Nach einigem E-Mail-Verkehr zwischen dem Kläger und der Beklagten beantragte der Kläger sodann mit Schreiben vom 6. März 2005 eine Namensänderung auf den Namen „Oliver … Twist“. Diesbezüglich verwies die Beklagte mit Schreiben vom 19. Dezember 2005 auf Nr. 53 Abs. 3 der Allgemeinen Verwaltungsvorschrift zum Namensänderungsgesetz (NamÄndVwV), wonach ein Familienname, der durch frühere Träger bereits eine Bedeutung, z.B. auf historischem, literarischem oder politischem Gebiet erhalten habe, im allgemeinen nicht gewährt werden solle. Besondere Gründe, die für die Gewährung des Namens der bekannten Romanfigur sprechen würden, seien weder vorgetragen noch ersichtlich. Der Kläger wurde daher gebeten, die Namenswahl noch einmal zu überdenken.
Nachdem der Kläger und sein damaliger Bevollmächtigter das Verfahren nicht weiter betrieben, wurde das Namensänderungsverfahren gemäß Verfügung der Beklagten vom 6. November 2007 nicht fortgeführt.

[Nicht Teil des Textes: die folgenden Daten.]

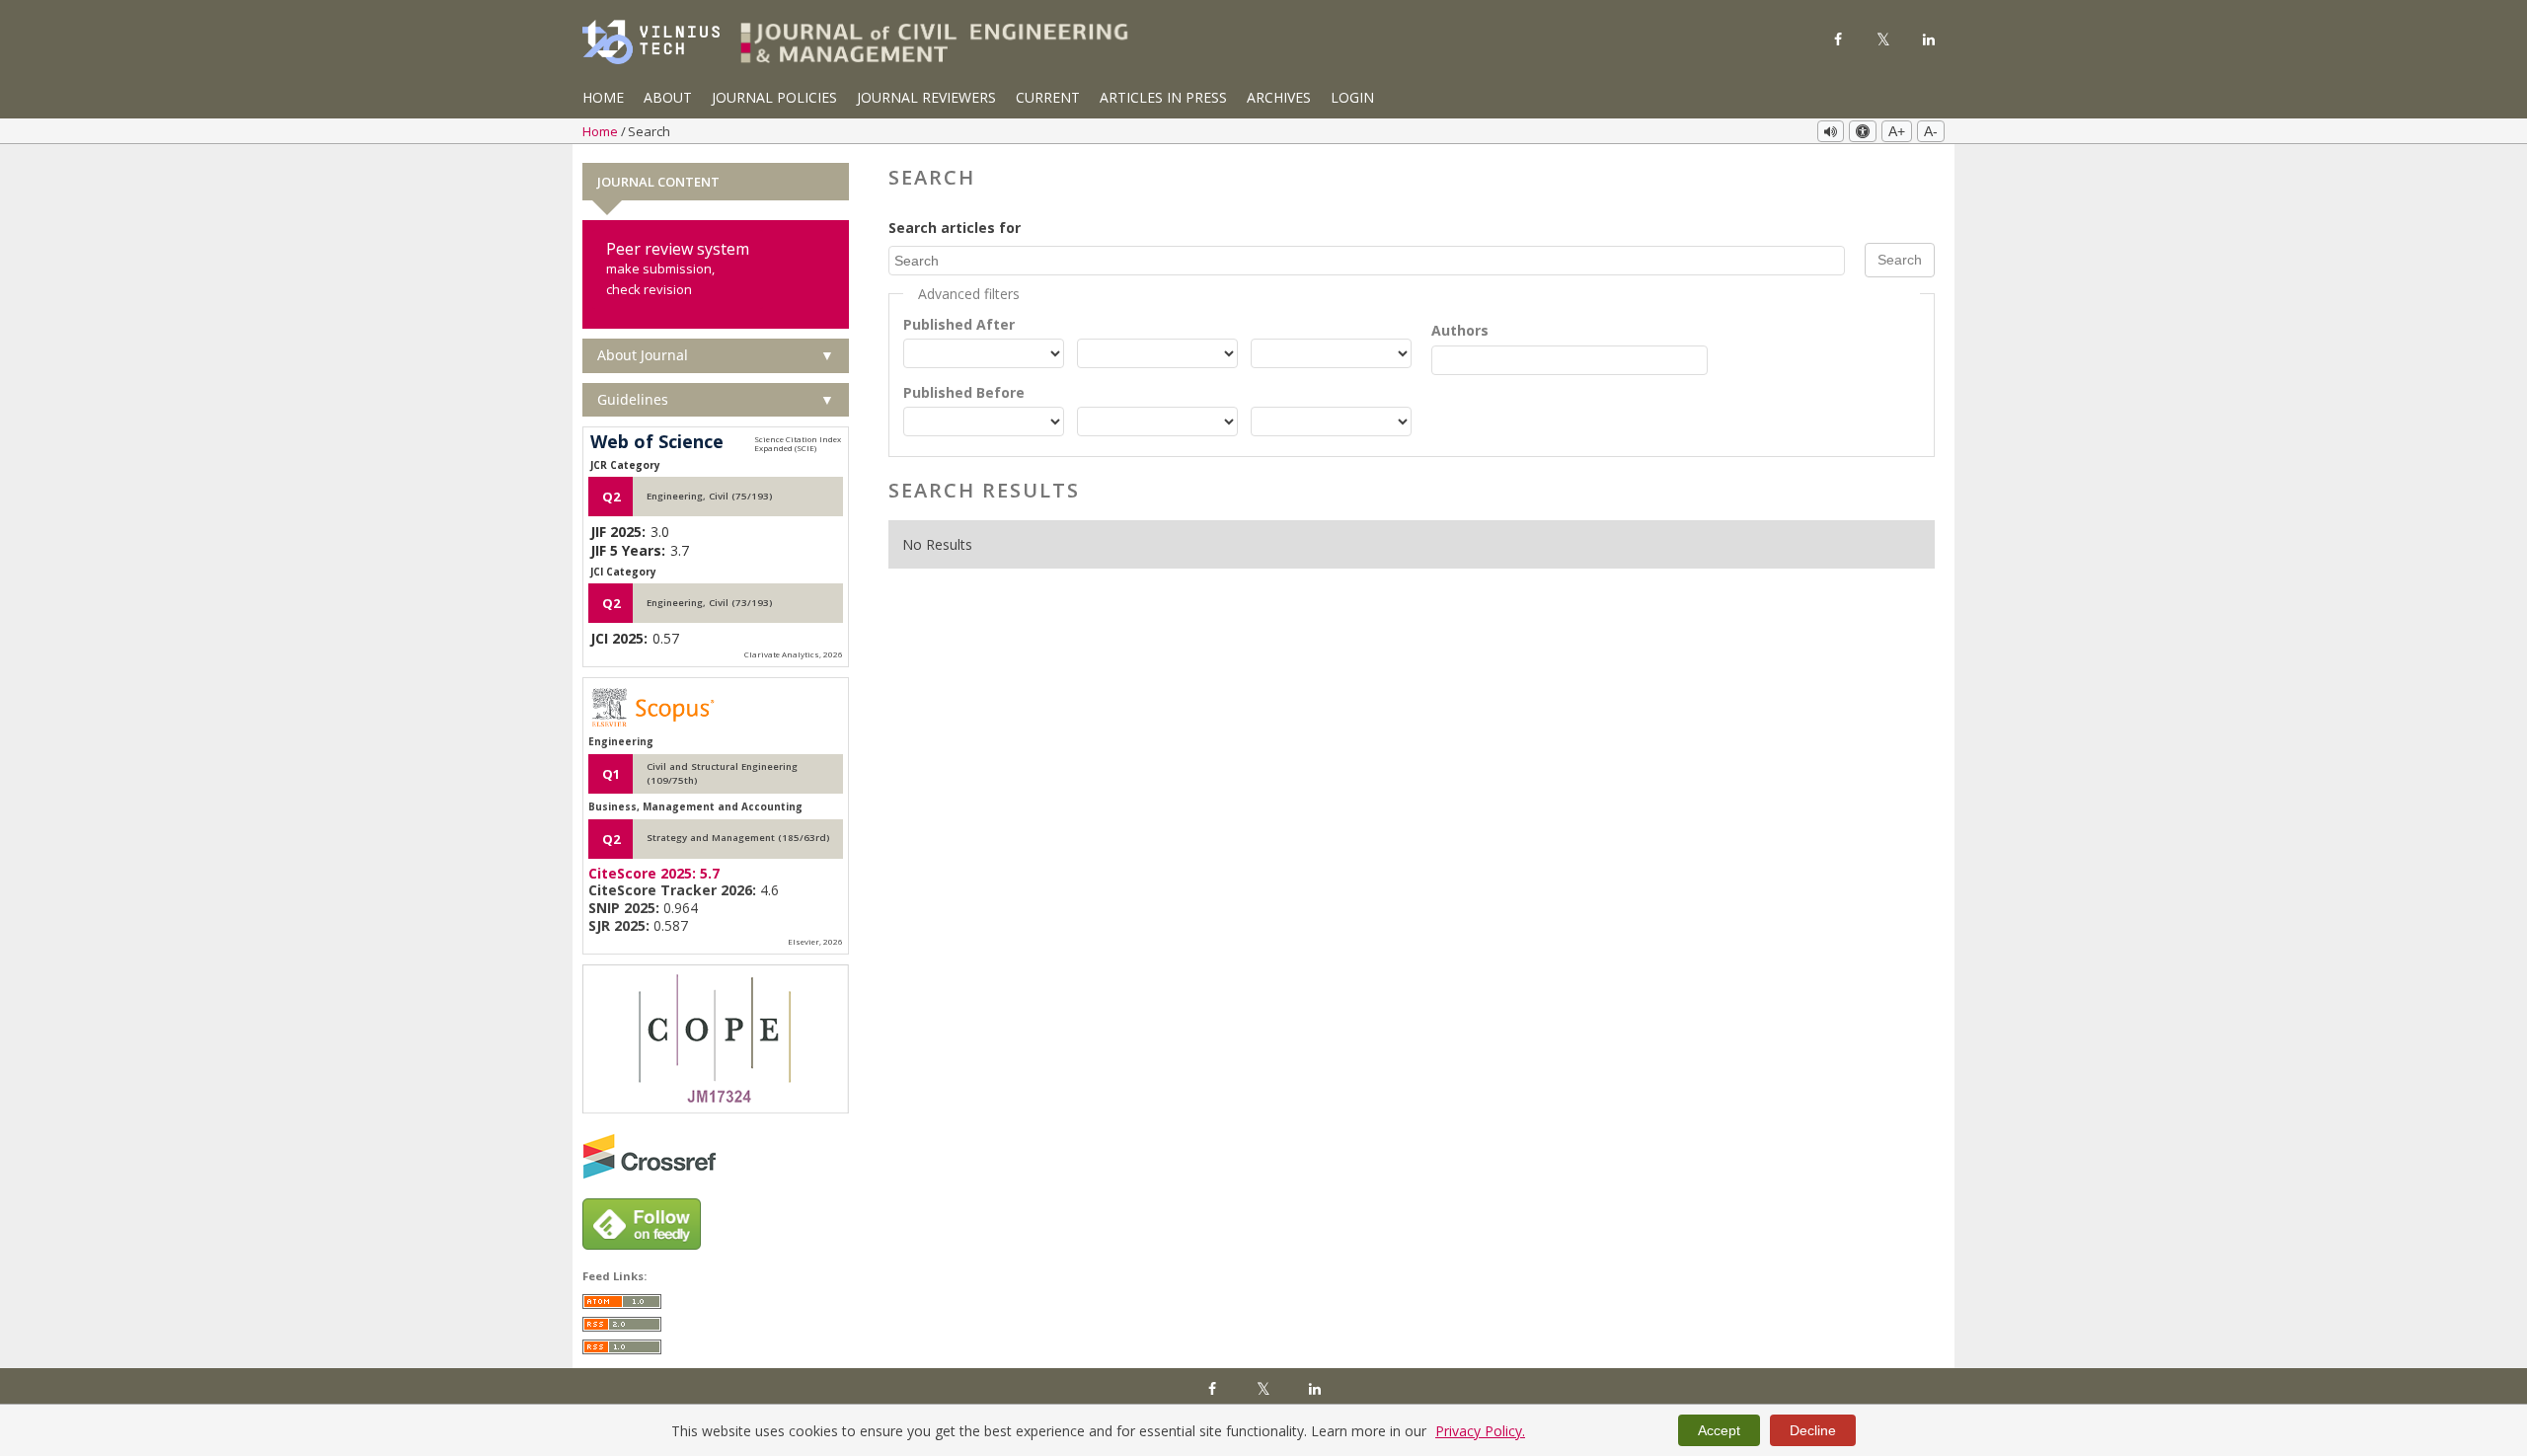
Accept (1719, 1430)
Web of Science (657, 442)
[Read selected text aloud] (1830, 131)
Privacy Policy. (1480, 1430)
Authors (1460, 330)
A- (1931, 131)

Am 8. Oktober 2015 beantragte der Kläger nach Akteneinsicht in das zuvor betriebene Namensänderungsverfahren und einem Gespräch mit der Beklagten erneut die Namensänderung, nunmehr auf den Namen „Oliver Simon Silas Twist“, und begründete die Namensänderung mit E-Mail vom 20. Dezember 2015 und der darin befindlichen Anlage. Die Geschichte von Oliver Twist begleite ihn nunmehr ein Leben lang und habe viele Parallelen zu seinem eigenen Leben. Die Überlegung zu diesem Namen sei über die Jahre zu einer Größe in ihm geworden, an der er gewachsen und gereift sei. Der Name „Twist“ bedeute drehen, winden. Dies habe er oft in seinem Leben gehabt, ob er wollte oder nicht, einsam und alleine. Der Vorname „Oliver“ sei für ihn persönlich unbelastet und ohne Makel. „Silas“ sei ein Held seiner Jugend, an den er schöne Erinnerungen habe, und „Simon“ jahrelang sein Künstlername. Bezüglich seiner Vornamen „… …“ führte der Kläger aus:
„Der Name … … ist für mich eine Katastrophe, der Familienname […] ebenso. Die beiden Vornamen sind für mich von übelster Natur, insbesondere der Vorname …!! So hieß der Dreckstall, sprich das Kinderheim […]. Auch …, der heilige Schutzpatron des Feuers. Am Namenstag waren die Mitglieder der katholischen Kirche besonders nett zu mir, so dass es schon an unerträglicher Heuchelei grenzte. Und wenn ich daran denke, wie meine Familie, sprich vor allem meine Eltern oder Stiefmutter mich im Suff immer wieder „…“ gerufen haben, weil ich ihnen etwas bringen sollte oder für etwas bestraft wurde, wo ich oft nicht mal wusste warum, bekomme ich nachträglich noch Pusteln am Arsch.“
Nach telefonischer Vorankündigung teilte die Beklagte mit Schreiben vom 1. Februar 2016 dem Kläger mit, dass eine positive Entscheidung im Sinne des Klägers nicht möglich sei, falls dieser an dem Namenswunsch festhalte. Hierzu wurde des Weiteren in den Behördenakten vermerkt, das aufgrund des Gutachtens und der Begründung vom 20. Dezember 2015 ein wichtiger Grund für eine Vor- und Familiennamensänderung grundsätzlich gegeben sei. Allein die Wahl des Familiennamens sei gemäß Nr. 53 NamÄndVwV nicht zulässig.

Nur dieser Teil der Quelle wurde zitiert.